══ Source material
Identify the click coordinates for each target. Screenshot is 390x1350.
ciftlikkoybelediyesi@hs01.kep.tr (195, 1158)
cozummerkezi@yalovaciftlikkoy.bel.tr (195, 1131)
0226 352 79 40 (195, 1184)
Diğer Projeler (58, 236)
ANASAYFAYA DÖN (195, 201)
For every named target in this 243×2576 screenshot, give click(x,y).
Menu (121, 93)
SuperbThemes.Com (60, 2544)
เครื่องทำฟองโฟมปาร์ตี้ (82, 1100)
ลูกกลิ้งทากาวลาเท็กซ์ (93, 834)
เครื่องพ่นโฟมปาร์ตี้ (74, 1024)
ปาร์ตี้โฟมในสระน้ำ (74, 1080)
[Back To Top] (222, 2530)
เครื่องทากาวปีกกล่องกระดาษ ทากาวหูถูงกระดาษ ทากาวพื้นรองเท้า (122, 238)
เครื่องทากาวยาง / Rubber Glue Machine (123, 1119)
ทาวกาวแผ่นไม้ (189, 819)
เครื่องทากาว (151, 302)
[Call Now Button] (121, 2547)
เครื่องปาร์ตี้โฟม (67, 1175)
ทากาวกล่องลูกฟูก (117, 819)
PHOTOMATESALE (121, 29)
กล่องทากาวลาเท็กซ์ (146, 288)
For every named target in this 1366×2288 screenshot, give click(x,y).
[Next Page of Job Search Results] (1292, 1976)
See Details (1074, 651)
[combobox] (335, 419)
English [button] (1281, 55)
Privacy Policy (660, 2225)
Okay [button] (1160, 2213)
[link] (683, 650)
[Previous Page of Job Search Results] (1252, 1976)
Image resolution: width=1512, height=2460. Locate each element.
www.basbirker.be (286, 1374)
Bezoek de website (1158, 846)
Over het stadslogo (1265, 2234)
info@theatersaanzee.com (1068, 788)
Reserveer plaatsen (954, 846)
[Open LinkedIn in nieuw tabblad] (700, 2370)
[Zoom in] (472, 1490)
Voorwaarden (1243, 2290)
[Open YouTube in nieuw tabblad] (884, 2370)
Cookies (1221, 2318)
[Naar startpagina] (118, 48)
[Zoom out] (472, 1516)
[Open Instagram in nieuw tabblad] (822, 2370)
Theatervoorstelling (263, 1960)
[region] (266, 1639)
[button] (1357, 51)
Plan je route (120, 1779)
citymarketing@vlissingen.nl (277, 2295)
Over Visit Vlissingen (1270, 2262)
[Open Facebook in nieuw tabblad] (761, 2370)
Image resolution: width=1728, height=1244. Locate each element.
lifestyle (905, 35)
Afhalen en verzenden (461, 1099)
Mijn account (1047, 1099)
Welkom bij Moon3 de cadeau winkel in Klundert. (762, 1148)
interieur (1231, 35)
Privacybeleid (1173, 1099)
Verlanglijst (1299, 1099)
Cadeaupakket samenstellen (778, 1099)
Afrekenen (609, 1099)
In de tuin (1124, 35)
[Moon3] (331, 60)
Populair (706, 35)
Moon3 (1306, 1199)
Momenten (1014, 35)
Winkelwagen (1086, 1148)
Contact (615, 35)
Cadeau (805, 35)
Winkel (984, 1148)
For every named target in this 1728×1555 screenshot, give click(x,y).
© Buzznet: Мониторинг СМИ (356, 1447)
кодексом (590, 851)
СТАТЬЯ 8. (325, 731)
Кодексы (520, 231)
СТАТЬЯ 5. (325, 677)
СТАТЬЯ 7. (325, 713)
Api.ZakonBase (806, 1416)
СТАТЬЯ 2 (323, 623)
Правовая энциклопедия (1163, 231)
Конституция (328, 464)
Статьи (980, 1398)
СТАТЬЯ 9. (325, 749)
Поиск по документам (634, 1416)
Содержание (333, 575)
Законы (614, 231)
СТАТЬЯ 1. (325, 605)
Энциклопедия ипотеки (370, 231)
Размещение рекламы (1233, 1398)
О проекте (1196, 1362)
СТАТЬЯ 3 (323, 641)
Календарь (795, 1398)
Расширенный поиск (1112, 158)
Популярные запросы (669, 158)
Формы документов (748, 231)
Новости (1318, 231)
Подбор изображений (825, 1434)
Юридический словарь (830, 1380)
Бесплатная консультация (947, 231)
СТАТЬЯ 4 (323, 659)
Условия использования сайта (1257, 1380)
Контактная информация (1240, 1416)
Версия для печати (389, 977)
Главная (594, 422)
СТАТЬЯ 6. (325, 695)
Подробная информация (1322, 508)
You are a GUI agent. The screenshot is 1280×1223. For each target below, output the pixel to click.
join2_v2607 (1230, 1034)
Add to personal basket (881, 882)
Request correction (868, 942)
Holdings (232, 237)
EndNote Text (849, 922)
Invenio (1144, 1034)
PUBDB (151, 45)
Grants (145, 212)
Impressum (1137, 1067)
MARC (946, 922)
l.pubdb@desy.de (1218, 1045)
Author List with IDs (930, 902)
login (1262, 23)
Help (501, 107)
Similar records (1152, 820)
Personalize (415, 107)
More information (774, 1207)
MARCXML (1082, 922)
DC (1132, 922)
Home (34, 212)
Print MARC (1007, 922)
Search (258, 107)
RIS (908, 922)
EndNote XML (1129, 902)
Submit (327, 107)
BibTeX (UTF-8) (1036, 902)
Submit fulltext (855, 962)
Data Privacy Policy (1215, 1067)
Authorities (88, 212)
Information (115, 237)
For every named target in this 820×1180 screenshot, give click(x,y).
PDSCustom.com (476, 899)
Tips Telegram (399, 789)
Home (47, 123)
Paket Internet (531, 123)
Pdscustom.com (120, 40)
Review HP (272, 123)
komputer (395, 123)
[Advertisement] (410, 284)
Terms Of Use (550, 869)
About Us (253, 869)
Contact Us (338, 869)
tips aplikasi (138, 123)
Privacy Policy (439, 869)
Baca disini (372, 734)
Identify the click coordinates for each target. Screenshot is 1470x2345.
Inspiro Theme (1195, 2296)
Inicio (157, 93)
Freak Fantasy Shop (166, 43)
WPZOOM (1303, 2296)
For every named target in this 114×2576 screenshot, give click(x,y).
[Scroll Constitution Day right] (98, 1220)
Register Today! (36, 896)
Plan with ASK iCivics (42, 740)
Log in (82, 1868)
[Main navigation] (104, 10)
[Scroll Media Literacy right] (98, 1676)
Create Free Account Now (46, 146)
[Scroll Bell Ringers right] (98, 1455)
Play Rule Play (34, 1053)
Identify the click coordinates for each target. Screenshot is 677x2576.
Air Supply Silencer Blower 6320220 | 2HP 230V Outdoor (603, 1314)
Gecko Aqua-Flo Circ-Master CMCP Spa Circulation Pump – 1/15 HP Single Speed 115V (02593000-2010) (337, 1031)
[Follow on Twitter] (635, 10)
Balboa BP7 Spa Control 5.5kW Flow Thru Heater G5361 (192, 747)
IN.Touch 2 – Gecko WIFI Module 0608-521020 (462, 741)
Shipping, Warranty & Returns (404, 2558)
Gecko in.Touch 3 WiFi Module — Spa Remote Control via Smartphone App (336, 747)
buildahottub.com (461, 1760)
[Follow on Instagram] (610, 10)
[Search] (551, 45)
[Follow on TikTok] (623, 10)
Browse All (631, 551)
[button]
════
### Required action
The answer should consist of the lines from the first line of the entries through the line with "Winkel (984, 1148)", copied exactly.

### Result
Identify the click coordinates for each target. Screenshot is 390x1350.
ciftlikkoybelediyesi@hs01.kep.tr (195, 1158)
cozummerkezi@yalovaciftlikkoy.bel.tr (195, 1131)
0226 352 79 40 (195, 1184)
Diğer Projeler (58, 236)
ANASAYFAYA DÖN (195, 201)
For every named target in this 243×2576 screenshot, give click(x,y).
Menu (121, 93)
SuperbThemes.Com (60, 2544)
เครื่องทำฟองโฟมปาร์ตี้ (82, 1100)
ลูกกลิ้งทากาวลาเท็กซ์ (93, 834)
เครื่องพ่นโฟมปาร์ตี้ (74, 1024)
ปาร์ตี้โฟมในสระน้ำ (74, 1080)
[Back To Top] (222, 2530)
เครื่องทากาวปีกกล่องกระดาษ ทากาวหูถูงกระดาษ ทากาวพื้นรองเท้า (122, 238)
เครื่องทากาวยาง / Rubber Glue Machine (123, 1119)
ทาวกาวแผ่นไม้ (189, 819)
เครื่องทากาว (151, 302)
[Call Now Button] (121, 2547)
เครื่องปาร์ตี้โฟม (67, 1175)
ทากาวกล่องลูกฟูก (117, 819)
PHOTOMATESALE (121, 29)
กล่องทากาวลาเท็กซ์ (146, 288)
For every named target in this 1366×2288 screenshot, give click(x,y).
[Next Page of Job Search Results] (1292, 1976)
See Details (1074, 651)
[combobox] (335, 419)
English [button] (1281, 55)
Privacy Policy (660, 2225)
Okay [button] (1160, 2213)
[link] (683, 650)
[Previous Page of Job Search Results] (1252, 1976)
Image resolution: width=1512, height=2460. Locate each element.
www.basbirker.be (286, 1374)
Bezoek de website (1158, 846)
Over het stadslogo (1265, 2234)
info@theatersaanzee.com (1068, 788)
Reserveer plaatsen (954, 846)
[Open LinkedIn in nieuw tabblad] (700, 2370)
[Zoom in] (472, 1490)
Voorwaarden (1243, 2290)
[Open YouTube in nieuw tabblad] (884, 2370)
Cookies (1221, 2318)
[Naar startpagina] (118, 48)
[Zoom out] (472, 1516)
[Open Instagram in nieuw tabblad] (822, 2370)
Theatervoorstelling (263, 1960)
[region] (266, 1639)
[button] (1357, 51)
Plan je route (120, 1779)
citymarketing@vlissingen.nl (277, 2295)
Over Visit Vlissingen (1270, 2262)
[Open Facebook in nieuw tabblad] (761, 2370)
Image resolution: width=1728, height=1244. Locate each element.
lifestyle (905, 35)
Afhalen en verzenden (461, 1099)
Mijn account (1047, 1099)
Welkom bij Moon3 de cadeau winkel in Klundert. (762, 1148)
interieur (1231, 35)
Privacybeleid (1173, 1099)
Verlanglijst (1299, 1099)
Cadeaupakket samenstellen (778, 1099)
Afrekenen (609, 1099)
In de tuin (1124, 35)
[Moon3] (331, 60)
Populair (706, 35)
Moon3 (1306, 1199)
Momenten (1014, 35)
Winkelwagen (1086, 1148)
Contact (615, 35)
Cadeau (805, 35)
Winkel (984, 1148)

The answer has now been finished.